start Dataset rows

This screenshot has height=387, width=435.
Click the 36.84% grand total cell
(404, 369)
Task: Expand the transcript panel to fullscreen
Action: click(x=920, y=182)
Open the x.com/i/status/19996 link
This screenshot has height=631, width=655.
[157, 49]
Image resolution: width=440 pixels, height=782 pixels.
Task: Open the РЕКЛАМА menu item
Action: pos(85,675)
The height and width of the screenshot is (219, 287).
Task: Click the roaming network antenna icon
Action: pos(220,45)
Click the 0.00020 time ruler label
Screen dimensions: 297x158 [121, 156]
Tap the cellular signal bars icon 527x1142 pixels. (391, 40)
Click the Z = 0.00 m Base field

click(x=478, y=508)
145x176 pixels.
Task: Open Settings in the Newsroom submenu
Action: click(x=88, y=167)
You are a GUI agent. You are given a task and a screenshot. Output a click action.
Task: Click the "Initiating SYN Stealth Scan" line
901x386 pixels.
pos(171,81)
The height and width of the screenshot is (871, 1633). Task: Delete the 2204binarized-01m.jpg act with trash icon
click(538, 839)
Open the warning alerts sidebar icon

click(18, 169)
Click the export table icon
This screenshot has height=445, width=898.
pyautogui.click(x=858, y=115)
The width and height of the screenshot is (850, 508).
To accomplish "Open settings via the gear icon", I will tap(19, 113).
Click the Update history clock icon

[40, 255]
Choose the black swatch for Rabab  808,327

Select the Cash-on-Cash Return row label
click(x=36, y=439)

end Dataset rows

Task statement |
Duplicate every row above line for line, keeping the wording, numbers, and layout identical.

Exercise answer |
This screenshot has height=387, width=435.
Click the 36.84% grand total cell
(404, 369)
Task: Expand the transcript panel to fullscreen
Action: click(x=920, y=182)
Open the x.com/i/status/19996 link
This screenshot has height=631, width=655.
[157, 49]
Image resolution: width=440 pixels, height=782 pixels.
Task: Open the РЕКЛАМА menu item
Action: pos(85,675)
The height and width of the screenshot is (219, 287).
Task: Click the roaming network antenna icon
Action: pos(220,45)
Click the 0.00020 time ruler label
Screen dimensions: 297x158 [121, 156]
Tap the cellular signal bars icon 527x1142 pixels. (391, 40)
Click the Z = 0.00 m Base field

click(x=478, y=508)
145x176 pixels.
Task: Open Settings in the Newsroom submenu
Action: click(x=88, y=167)
You are a GUI agent. You are given a task and a screenshot. Output a click action.
Task: Click the "Initiating SYN Stealth Scan" line
901x386 pixels.
pos(171,81)
The height and width of the screenshot is (871, 1633). Task: Delete the 2204binarized-01m.jpg act with trash icon
click(538, 839)
Open the warning alerts sidebar icon

click(18, 169)
Click the export table icon
This screenshot has height=445, width=898.
pyautogui.click(x=858, y=115)
The width and height of the screenshot is (850, 508).
To accomplish "Open settings via the gear icon", I will tap(19, 113).
Click the Update history clock icon

[40, 255]
Choose the black swatch for Rabab  808,327

Select the Cash-on-Cash Return row label
click(x=36, y=439)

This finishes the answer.